Ist also beispielsweise bei einem betrieblichen Fahrzeug-Park überhaupt nicht geklärt, ob und welchem der zugriffsberechtigten Mitarbeiter welches Fahrzeug als Dienstwagen zuzurechnen ist, kann der Anscheinsbeweis dem Finanzamt nicht aus der Beweisnot helfen. Dies hat der BFH mit Urteil vom 21.4.2010 in folgendem Fall klargestellt:
Ein Unternehmen verfügte über einen Fahrzeug-Park von sechs Pkws. Den teuersten der Fahrzeuge wollte das Finanzamt dem Sohn des Unternehmers als Dienstwagen steuerlich zurechnen. Nach dem Motto: Nach der Lebenserfahrung liegt es nahe, dass der Sohn des Chefs den kostspieligsten Betriebs-Pkw nutzt – mit der weiteren Konsequenz der 1-Prozent-Besteuerung wegen nicht erfolgter Fahrtenbuchführung. Hier – so der BFH – überstrapaziert das Finanzamt den Anscheinsbeweis. Schließlich greift nicht nur der Junior-Chef, sondern auch einige andere Mitarbeiter auf den Fahrzeug-Pool für betriebliche Zwecke zurück. Es ist also völlig offen, ob der teuerste Pkw der Dienstwagen des Juniors ist. Damit kann ihm gegenüber die 1-Prozent-Besteuerung dieses Pkw erst gar nicht in Betracht kommen.

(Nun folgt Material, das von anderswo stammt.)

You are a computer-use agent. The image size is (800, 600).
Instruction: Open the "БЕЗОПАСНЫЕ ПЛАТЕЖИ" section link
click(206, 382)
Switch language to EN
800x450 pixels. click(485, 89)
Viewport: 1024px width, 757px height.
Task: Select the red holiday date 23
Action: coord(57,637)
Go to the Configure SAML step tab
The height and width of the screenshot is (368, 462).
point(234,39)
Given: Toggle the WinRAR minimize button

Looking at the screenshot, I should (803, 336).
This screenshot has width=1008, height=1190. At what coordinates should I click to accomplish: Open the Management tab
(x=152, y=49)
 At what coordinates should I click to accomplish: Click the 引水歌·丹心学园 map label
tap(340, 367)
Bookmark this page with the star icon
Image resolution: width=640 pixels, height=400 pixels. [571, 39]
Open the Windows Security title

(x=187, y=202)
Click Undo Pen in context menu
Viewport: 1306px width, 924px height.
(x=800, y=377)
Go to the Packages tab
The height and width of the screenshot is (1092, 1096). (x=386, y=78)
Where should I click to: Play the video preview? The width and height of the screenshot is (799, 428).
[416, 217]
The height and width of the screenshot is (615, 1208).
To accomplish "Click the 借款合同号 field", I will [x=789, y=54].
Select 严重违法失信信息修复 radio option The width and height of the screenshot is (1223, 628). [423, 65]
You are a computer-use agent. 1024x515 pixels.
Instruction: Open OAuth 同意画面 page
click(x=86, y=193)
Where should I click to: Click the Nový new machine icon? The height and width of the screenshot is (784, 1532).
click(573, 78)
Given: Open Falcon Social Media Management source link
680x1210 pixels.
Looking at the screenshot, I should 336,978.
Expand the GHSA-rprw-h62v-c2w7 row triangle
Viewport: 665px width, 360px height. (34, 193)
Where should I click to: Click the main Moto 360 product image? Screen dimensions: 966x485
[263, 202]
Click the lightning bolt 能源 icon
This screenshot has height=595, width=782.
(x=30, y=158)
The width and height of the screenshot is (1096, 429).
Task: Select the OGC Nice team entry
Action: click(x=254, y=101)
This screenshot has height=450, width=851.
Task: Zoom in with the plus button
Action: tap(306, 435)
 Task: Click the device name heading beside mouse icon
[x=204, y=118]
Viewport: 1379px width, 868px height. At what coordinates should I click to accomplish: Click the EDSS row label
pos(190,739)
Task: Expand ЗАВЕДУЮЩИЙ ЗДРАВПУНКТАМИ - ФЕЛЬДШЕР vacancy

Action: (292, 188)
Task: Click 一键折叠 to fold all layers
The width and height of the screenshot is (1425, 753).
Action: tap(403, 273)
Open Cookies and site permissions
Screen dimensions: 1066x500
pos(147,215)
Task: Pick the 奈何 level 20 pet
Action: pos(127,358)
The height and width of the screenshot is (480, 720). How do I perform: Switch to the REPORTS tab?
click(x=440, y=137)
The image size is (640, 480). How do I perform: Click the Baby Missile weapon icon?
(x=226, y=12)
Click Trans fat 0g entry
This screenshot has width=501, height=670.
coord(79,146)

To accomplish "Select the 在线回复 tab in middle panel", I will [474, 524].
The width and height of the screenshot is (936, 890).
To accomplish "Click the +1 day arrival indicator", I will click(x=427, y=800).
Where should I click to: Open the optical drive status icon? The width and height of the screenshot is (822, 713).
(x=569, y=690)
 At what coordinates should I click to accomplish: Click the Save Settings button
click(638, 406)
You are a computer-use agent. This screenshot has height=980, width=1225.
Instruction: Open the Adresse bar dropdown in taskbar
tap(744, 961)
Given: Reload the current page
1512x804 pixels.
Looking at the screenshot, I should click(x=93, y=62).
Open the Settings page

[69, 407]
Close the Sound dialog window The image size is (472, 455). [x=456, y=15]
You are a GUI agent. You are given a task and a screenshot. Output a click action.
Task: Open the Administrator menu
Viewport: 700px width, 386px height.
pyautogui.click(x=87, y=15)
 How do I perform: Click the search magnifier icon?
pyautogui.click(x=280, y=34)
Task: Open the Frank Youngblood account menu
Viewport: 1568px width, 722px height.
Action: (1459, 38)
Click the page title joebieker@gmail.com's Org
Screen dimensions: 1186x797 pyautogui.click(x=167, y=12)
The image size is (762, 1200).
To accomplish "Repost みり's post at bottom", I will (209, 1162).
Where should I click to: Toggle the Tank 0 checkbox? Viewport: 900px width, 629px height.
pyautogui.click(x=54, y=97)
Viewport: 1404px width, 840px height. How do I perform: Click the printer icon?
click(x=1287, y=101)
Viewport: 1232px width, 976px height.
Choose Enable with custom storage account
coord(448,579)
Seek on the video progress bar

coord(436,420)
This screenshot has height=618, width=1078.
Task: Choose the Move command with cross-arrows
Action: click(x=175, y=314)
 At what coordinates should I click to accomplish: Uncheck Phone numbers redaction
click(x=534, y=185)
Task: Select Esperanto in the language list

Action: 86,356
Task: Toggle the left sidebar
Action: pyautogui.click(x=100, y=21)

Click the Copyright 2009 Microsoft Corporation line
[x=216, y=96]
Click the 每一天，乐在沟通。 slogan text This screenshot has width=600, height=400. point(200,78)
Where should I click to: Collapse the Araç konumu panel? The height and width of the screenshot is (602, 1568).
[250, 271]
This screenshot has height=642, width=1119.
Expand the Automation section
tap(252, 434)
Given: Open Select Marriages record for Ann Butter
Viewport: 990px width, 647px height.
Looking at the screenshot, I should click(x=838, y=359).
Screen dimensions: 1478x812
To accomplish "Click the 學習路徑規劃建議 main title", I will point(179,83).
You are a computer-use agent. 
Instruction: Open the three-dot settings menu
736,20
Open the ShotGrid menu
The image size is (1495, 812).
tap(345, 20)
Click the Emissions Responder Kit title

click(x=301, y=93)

Der BFH stellte in diesem Zusammenhang klar: Die 1-Prozent-Pkw-Privatnutzungsbesteuerung kommt erst gar nicht zur Anwendung, wenn Betriebsfahrzeuge mehreren Personen lediglich als Pool-Fahrzeuge zur Verfügung stehen und diese Pkw weder einem noch mehreren Mitarbeitern konkret als Dienstwagen zugewiesen sind. Dann können sie ihnen auch nicht (anteilig) zum steuerpflichtigen Privatgebrauch überlassen sein.
(!) Die obersten Finanzrichter haben nur die „vereinfachte“ Zuordnung eines Betriebs-Pkw per Anscheinsbeweis als Dienstwagen abschlägig beschieden, hier die Zuweisung des teuersten Pool-Fahrzeugs gegenüber einem bestimmten Mitarbeiter. Die obersten Finanzrichter haben die Sache an das FG zurückverwiesen, damit es nähere Feststellungen dazu trifft, ob und welches Pool-Fahrzeug dem Junior-Chef – entweder arbeitsvertraglich oder aufgrund einer stillschweigenden Nutzungsvereinbarung – tatsächlich als Dienstwagen und damit auch für den Privatgebrauch überlassen worden ist.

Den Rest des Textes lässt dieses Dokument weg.